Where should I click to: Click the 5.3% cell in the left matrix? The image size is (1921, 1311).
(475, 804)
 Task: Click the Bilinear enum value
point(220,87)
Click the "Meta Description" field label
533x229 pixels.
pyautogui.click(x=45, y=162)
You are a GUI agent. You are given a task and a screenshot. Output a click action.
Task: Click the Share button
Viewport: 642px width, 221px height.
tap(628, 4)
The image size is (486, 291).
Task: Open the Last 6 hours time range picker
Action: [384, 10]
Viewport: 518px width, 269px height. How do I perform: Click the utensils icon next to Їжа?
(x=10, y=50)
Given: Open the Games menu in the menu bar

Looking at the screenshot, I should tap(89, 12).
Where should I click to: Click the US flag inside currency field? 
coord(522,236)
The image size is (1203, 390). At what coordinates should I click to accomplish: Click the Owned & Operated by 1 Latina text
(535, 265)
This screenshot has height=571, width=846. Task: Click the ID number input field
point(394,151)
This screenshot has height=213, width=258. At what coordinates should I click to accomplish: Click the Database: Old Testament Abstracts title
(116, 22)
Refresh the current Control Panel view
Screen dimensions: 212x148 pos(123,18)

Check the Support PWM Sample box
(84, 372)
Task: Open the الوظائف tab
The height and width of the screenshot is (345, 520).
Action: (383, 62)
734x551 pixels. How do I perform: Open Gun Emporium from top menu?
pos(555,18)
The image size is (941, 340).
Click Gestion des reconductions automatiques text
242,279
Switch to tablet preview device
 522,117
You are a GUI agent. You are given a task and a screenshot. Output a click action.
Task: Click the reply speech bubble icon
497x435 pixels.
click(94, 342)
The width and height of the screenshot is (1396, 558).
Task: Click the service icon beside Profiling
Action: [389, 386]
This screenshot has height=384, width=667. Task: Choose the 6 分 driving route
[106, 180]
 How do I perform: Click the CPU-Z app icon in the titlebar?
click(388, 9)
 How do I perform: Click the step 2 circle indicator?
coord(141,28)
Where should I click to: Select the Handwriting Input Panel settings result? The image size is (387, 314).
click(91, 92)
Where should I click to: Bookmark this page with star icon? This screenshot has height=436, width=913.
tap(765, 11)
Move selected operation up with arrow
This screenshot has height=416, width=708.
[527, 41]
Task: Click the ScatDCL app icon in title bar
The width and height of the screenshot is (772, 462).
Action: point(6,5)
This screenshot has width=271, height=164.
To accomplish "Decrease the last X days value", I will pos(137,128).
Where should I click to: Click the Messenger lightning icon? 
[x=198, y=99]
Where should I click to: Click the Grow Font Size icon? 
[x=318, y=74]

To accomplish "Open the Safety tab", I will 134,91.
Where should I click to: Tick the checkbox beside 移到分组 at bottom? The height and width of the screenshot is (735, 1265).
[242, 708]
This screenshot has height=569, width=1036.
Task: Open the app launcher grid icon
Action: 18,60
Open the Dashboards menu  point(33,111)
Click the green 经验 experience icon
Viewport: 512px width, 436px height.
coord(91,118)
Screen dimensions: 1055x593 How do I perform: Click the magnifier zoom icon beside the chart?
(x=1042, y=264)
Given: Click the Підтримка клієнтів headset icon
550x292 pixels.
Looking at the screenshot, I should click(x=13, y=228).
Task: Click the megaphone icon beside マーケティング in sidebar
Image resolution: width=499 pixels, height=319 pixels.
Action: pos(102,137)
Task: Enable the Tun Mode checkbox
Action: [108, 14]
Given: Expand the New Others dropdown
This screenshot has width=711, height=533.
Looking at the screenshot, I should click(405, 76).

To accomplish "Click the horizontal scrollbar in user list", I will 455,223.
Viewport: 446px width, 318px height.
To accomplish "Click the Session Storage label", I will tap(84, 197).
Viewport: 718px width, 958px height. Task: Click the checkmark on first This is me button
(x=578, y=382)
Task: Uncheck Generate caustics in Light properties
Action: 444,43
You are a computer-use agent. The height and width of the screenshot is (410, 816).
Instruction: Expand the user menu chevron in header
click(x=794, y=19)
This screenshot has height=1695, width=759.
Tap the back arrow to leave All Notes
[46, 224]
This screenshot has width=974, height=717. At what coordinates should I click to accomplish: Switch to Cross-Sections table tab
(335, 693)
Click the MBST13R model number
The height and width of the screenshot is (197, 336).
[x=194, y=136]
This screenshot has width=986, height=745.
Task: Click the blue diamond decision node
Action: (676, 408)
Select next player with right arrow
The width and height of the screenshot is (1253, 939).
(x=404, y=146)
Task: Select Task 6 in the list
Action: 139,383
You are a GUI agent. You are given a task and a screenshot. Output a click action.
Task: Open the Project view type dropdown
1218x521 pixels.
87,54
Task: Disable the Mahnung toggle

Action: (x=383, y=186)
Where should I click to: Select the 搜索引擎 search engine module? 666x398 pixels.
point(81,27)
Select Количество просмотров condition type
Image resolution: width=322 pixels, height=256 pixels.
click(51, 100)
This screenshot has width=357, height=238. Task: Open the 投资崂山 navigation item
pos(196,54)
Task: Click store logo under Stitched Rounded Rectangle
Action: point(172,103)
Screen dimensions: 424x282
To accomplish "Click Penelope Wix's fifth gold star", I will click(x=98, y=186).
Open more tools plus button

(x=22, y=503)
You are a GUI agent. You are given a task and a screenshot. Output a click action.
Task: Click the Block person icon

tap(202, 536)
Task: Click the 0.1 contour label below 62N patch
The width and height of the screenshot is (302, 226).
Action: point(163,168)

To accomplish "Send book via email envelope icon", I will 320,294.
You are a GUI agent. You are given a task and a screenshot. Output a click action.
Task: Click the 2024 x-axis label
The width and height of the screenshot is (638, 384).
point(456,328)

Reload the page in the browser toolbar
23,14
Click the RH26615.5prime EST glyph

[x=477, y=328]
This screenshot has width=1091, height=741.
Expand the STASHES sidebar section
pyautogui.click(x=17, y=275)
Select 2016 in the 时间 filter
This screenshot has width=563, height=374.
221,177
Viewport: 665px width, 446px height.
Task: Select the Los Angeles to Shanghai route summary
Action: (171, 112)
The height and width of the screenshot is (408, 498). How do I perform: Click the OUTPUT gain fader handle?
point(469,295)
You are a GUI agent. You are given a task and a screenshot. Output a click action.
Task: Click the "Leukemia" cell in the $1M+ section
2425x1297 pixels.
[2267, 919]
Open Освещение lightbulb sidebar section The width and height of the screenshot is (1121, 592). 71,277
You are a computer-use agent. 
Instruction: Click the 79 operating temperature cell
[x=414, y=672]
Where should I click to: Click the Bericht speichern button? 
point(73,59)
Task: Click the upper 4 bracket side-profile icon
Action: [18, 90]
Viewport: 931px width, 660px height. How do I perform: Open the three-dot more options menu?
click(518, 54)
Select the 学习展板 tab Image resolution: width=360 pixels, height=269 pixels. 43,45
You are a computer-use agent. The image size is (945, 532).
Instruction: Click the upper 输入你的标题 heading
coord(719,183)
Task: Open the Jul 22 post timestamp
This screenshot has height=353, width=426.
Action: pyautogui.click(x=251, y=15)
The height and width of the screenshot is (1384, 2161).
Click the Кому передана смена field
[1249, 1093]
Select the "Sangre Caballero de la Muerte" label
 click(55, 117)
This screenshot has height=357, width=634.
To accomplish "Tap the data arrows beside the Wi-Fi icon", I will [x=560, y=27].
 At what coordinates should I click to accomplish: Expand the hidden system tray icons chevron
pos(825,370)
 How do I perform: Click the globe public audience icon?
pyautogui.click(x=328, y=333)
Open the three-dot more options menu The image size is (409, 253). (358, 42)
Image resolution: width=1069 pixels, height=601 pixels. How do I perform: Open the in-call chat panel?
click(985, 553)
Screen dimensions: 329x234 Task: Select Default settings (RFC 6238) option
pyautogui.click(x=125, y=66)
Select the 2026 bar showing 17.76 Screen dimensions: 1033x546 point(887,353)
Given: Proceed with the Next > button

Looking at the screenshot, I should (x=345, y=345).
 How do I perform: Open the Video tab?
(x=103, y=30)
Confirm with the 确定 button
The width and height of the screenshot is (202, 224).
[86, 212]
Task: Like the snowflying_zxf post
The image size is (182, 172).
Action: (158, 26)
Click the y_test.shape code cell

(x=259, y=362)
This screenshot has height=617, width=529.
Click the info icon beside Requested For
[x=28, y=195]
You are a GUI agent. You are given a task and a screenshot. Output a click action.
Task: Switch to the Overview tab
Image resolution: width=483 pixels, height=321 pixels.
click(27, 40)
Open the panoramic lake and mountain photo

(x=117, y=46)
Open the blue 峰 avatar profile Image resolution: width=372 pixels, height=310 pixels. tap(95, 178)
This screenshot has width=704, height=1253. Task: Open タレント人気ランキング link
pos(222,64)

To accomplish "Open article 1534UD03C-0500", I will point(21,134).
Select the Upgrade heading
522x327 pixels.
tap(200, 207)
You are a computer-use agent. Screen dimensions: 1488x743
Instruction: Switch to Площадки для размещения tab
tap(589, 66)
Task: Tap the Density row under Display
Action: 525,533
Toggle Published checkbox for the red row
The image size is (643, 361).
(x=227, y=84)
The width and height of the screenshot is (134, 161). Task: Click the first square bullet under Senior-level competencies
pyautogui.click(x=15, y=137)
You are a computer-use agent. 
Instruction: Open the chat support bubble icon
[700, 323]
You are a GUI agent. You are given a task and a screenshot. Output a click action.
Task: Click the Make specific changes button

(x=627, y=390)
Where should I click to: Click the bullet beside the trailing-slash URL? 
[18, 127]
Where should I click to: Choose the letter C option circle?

» Aim of the task: From the data above, pick out each line containing "computer" and copy it.

» Answer area:
You are a computer-use agent. The height and width of the screenshot is (410, 816).
You are a computer-use agent. 
You are a computer-use agent. The image size is (945, 532).
You are a computer-use agent. Screen dimensions: 1488x743
You are a computer-use agent. 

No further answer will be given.